The interim city administrator and the mayor have agreed to hold
another closed city council session so the body can discuss new,
confidential information about the next police chief.
Update: Mayor Al Pinheiro comments on upcoming closed session meeting.
The interim city administrator and the mayor have agreed to hold another closed city council session so the body can discuss new, confidential information about the next police chief.
The council planned to confirm the new chief Tuesday, but interim City Administrator Anna Jatczak received a letter from the Gilroy Police Officer Association Jan. 10 that she said included new information about Denise Turner, a chief with a 26-year career at the King County Sheriff’s Office, which covers Seattle. The information could prompt the council to delay an official decision until Feb. 4, or later, or it could confirm her Tuesday night.
Jatczak said she had questions about the letter because it relies partially on anonymous sources that describe a work environment different from Turner’s. This calls for a degree of skepticism, Jatczak said before acknowledging that anyone can say anything about anyone.

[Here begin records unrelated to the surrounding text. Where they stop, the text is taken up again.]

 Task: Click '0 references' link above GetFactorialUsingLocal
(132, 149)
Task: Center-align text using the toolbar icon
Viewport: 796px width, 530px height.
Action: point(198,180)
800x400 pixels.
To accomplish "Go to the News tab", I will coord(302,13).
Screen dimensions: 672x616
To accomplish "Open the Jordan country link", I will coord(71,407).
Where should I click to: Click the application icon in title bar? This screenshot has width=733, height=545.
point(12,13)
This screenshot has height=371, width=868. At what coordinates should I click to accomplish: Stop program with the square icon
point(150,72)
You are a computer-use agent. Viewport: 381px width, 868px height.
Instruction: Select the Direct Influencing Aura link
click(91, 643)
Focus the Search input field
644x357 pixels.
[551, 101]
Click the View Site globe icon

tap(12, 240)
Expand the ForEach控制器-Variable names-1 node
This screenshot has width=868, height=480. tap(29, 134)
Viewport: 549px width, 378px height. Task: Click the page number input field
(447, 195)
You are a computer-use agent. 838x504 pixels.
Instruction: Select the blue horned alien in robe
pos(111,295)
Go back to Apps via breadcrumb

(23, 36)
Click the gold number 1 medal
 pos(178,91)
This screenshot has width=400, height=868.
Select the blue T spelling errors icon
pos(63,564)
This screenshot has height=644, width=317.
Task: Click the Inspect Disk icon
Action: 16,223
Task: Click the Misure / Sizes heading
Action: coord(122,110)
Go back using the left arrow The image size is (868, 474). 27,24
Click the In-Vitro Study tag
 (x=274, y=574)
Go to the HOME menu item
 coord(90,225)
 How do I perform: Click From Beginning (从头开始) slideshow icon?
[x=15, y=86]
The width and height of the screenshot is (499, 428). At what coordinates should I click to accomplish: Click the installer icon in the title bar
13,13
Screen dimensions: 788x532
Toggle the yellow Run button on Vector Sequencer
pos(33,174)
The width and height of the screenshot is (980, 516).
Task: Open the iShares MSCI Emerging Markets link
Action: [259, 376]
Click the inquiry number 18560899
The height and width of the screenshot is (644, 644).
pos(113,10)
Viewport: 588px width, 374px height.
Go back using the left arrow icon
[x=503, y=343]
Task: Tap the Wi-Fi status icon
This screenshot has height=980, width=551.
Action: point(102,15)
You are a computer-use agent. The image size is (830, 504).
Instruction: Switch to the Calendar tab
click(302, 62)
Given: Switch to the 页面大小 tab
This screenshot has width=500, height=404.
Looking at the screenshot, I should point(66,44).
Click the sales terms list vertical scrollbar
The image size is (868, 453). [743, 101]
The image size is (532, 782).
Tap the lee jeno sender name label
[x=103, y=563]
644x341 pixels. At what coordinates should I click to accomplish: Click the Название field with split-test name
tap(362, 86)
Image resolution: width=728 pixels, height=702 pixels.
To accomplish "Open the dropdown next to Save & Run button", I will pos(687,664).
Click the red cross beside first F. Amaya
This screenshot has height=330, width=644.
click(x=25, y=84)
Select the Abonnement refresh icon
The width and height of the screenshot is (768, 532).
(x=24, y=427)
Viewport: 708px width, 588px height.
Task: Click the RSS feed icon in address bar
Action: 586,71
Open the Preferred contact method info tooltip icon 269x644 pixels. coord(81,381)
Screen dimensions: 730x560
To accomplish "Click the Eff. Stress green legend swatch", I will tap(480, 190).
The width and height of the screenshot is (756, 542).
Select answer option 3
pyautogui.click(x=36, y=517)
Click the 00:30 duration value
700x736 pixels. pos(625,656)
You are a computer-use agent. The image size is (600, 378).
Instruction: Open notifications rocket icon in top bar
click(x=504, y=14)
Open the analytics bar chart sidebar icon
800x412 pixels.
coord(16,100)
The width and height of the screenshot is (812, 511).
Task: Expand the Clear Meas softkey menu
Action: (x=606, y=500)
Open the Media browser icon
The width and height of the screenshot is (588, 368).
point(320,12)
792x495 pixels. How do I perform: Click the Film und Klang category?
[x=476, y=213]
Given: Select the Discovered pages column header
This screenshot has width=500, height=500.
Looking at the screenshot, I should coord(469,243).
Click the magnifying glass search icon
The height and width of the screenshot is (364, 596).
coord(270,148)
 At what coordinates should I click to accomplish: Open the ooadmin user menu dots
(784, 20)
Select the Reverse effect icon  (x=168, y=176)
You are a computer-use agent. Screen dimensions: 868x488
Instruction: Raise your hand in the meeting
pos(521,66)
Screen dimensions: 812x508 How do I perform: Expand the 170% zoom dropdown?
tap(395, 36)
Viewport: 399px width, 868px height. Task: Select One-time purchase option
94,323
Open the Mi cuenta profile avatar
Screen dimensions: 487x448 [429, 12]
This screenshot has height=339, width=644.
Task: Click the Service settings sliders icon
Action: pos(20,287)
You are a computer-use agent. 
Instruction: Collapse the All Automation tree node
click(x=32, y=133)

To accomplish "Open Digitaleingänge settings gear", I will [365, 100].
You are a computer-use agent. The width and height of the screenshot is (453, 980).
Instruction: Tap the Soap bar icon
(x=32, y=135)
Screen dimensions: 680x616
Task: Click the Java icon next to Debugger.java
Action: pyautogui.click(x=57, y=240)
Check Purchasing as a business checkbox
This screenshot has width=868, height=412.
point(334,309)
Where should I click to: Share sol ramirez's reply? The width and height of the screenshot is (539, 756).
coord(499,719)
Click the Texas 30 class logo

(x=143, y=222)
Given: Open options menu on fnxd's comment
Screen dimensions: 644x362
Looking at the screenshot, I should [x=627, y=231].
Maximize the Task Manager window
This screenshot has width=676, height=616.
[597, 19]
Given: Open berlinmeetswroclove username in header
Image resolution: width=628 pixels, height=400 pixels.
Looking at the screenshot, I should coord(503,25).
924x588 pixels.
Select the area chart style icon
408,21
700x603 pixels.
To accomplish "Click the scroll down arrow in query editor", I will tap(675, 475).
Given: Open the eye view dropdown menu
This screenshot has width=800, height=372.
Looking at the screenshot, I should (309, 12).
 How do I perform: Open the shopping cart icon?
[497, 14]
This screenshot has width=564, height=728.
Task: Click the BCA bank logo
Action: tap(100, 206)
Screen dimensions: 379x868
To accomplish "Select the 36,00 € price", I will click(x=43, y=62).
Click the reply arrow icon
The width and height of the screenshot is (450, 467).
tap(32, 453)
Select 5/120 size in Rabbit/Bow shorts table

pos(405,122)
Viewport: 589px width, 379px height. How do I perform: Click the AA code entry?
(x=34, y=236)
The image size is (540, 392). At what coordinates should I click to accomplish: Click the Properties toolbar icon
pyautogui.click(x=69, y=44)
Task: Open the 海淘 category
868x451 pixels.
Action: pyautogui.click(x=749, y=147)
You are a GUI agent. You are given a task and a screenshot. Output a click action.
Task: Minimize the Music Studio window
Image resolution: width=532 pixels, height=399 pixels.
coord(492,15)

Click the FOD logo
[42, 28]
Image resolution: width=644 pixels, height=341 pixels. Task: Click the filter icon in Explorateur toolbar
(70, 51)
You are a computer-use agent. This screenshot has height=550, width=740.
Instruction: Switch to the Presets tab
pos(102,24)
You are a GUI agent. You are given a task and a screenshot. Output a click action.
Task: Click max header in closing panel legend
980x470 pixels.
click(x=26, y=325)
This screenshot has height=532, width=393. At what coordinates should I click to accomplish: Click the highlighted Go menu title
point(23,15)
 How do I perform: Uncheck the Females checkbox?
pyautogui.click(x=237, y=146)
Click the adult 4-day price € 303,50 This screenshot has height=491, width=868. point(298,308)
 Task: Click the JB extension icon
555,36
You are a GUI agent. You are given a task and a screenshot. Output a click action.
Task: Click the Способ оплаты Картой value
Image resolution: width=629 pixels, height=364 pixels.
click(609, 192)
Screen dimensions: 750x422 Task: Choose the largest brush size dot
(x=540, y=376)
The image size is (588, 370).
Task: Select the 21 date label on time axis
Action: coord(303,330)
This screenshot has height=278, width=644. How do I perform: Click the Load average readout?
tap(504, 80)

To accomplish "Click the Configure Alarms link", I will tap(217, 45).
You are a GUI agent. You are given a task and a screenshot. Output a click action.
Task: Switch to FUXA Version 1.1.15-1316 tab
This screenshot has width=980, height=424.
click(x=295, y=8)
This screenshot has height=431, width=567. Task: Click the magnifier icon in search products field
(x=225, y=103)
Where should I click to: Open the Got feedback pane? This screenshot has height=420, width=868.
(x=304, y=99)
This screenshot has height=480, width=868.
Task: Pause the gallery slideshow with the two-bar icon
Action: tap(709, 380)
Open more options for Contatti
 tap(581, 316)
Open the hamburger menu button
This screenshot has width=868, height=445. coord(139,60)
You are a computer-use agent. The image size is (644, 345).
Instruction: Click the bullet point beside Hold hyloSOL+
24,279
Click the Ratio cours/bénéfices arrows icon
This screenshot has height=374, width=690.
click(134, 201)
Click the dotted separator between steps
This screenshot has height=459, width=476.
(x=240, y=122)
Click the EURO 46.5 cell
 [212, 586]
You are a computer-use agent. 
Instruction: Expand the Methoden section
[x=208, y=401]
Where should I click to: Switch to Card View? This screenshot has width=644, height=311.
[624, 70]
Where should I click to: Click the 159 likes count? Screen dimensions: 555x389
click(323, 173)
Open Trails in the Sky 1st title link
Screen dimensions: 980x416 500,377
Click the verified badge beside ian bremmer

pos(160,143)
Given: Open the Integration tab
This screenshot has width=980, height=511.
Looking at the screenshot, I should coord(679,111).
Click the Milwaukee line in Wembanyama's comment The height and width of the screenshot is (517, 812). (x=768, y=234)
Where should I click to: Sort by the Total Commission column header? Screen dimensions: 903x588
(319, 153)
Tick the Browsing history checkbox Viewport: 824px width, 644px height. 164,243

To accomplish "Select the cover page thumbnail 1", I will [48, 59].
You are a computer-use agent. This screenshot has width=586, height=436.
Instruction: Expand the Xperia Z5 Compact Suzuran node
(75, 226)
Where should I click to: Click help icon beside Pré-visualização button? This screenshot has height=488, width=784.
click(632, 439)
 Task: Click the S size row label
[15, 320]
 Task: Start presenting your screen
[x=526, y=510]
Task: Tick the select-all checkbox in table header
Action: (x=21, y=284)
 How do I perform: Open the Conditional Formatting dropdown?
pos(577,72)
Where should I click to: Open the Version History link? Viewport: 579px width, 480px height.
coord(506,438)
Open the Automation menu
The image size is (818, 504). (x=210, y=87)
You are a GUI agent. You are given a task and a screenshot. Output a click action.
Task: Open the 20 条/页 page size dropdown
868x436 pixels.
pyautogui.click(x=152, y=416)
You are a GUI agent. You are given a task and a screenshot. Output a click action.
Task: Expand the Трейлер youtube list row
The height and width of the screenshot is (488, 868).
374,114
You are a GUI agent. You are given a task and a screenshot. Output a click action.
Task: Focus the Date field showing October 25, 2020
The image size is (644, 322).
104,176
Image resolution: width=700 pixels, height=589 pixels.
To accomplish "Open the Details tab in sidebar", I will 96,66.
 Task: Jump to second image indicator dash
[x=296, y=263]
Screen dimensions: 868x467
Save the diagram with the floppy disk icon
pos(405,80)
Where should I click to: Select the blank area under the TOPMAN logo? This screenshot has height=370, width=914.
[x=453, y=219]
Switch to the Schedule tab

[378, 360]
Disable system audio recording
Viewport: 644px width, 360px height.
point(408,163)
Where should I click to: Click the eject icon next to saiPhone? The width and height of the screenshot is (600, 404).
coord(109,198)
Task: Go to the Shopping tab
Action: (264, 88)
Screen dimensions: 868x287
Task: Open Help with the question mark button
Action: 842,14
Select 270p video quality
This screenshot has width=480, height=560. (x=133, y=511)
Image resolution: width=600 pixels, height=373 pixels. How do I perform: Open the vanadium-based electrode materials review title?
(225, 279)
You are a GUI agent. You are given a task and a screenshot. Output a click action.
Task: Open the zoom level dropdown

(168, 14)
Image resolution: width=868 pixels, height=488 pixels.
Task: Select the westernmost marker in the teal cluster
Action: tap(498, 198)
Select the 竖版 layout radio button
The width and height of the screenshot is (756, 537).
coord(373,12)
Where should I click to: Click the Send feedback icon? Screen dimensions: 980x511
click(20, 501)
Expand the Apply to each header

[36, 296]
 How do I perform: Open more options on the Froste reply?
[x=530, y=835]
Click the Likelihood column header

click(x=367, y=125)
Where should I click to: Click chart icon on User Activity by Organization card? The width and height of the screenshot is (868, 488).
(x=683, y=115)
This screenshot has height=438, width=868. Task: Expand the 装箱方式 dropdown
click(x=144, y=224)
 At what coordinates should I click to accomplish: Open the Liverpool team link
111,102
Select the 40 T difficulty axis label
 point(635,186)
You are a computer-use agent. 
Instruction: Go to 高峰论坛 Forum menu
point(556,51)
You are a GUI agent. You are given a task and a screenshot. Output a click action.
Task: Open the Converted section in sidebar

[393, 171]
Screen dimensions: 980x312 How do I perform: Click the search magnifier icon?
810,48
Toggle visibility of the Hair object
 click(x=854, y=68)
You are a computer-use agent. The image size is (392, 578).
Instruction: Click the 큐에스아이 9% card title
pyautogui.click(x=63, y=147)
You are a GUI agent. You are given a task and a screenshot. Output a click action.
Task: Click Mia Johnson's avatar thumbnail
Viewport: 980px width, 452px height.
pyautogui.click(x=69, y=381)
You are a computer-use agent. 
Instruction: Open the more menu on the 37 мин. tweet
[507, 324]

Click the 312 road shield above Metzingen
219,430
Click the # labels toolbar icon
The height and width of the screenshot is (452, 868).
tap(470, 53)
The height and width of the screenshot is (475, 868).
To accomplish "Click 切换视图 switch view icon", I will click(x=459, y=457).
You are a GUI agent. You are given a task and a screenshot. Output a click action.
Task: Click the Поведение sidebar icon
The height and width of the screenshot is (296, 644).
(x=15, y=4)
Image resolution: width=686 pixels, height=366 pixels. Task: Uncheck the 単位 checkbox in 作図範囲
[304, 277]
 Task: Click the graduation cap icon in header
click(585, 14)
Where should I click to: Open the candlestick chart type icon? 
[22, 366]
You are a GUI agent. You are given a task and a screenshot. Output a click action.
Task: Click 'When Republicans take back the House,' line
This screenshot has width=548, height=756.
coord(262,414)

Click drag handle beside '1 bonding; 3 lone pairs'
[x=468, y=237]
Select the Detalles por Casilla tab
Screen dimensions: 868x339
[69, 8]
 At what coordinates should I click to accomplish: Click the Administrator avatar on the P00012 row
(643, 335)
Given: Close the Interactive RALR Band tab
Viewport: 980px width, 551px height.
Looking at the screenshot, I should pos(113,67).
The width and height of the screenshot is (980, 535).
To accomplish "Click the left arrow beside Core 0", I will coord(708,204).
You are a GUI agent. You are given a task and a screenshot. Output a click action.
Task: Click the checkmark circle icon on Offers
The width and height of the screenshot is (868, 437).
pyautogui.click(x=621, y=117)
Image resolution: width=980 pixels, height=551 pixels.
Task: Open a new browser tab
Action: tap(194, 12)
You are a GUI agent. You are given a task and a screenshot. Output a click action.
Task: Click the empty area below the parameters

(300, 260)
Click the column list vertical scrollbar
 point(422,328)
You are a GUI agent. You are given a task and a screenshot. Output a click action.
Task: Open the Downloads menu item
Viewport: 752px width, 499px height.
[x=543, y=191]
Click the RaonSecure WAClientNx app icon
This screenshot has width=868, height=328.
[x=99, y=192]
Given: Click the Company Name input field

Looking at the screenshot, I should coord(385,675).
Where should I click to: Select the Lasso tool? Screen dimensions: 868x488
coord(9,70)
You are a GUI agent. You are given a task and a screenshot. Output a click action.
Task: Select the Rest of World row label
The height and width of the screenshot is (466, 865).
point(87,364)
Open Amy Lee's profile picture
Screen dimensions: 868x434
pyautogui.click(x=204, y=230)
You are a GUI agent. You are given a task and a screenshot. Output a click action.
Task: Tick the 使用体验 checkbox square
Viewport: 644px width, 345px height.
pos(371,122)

The possibility of formally hiring Turner and then learning something damning about her could put the city in legal trouble. Firing someone after such an exhaustive interview process is no easy chore, and for this reason council members have said they want all the information Mayor Al Pinheiro called for a closed session after he met with Jatczak Monday to discuss the information. It deserves a closer look, he said, and all the council members should be able to see it before they vote.
“We will take that vote when it’s appropriate … We will keep the council abreast of the information,” Pinheiro said, emphasizing the non-urgent nature of Turner’s approval that will now probably happen at the Feb. 4 council meeting. Turner is set to replace current Gilroy Police Department Chief Gregg Giusiana.
POA President Frank Bozzo declined to elaborate on the letter or the type of information included in it.
“Stuff has come up, but it hasn’t changed our position at this time,” Bozzo said.
Bozzo was referring to a letter former POA President Jim Callahan sent to the city council Dec. 10 weighing the pros and cons of Turner and the two other finalists at the time: Morgan Hill Police Commander Joe Sampson and San Jose Police Department Deputy Chief Donald Anders. While the letter conveyed the POA’s approval of Anders and Turner, but not Sampson, Callahan also cautioned that the officers in the King County POA had not returned calls.
“My e-mails to their POA officers have not yet been returned,” Callahan wrote. “I would guess that (Turner’s) Technical Services Division is not the hot-bed of POA/Management issues.”
Councilman Perry Woodward has surmised that negative responses to these e-mails must have gotten back to Callahan. For this reason, Councilman Craig Gartman said he looked forward to seeing what Jatczak had to present Monday so the said POA information can remain confidential, as Bozzo intends.
Personnel matters justify closed session meetings, but if Bozzo were to send the information to all council members, it would become public record. Jatczak, however, can deliver the information to the full council in a closed session.
The new information has already been incorporated into Turner’s ongoing background check, drug test and psychological and medical evaluations. If she passes everything, and Pinheiro decides not to hold any more closed sessions after Tuesday, the council could vote formally to approve Turner’s hiring that night, or at its Feb. 4 meeting. In a controversial move, the council voted 4-3 Dec. 17 to informally approve Turner, but that decision was not legally binding, and Pinheiro said he was open to a vote some time after Jan. 22: “There is nothing magic about Jan. 22.”
Woodward agreed with the cautious approach.
“If we’re going to have Turner come down here only to discover that she is not suitable, we may be exposing the city to liability,” Woodward said. “It seems to me that we need to go back into closed session to discuss this information as a personnel matter before any decision is made.” Woodward added that former Gilroy Police Department Chief Roy Sumisaki was investigated by the district attorney, and the city had to pay him $80,000 so he would resign.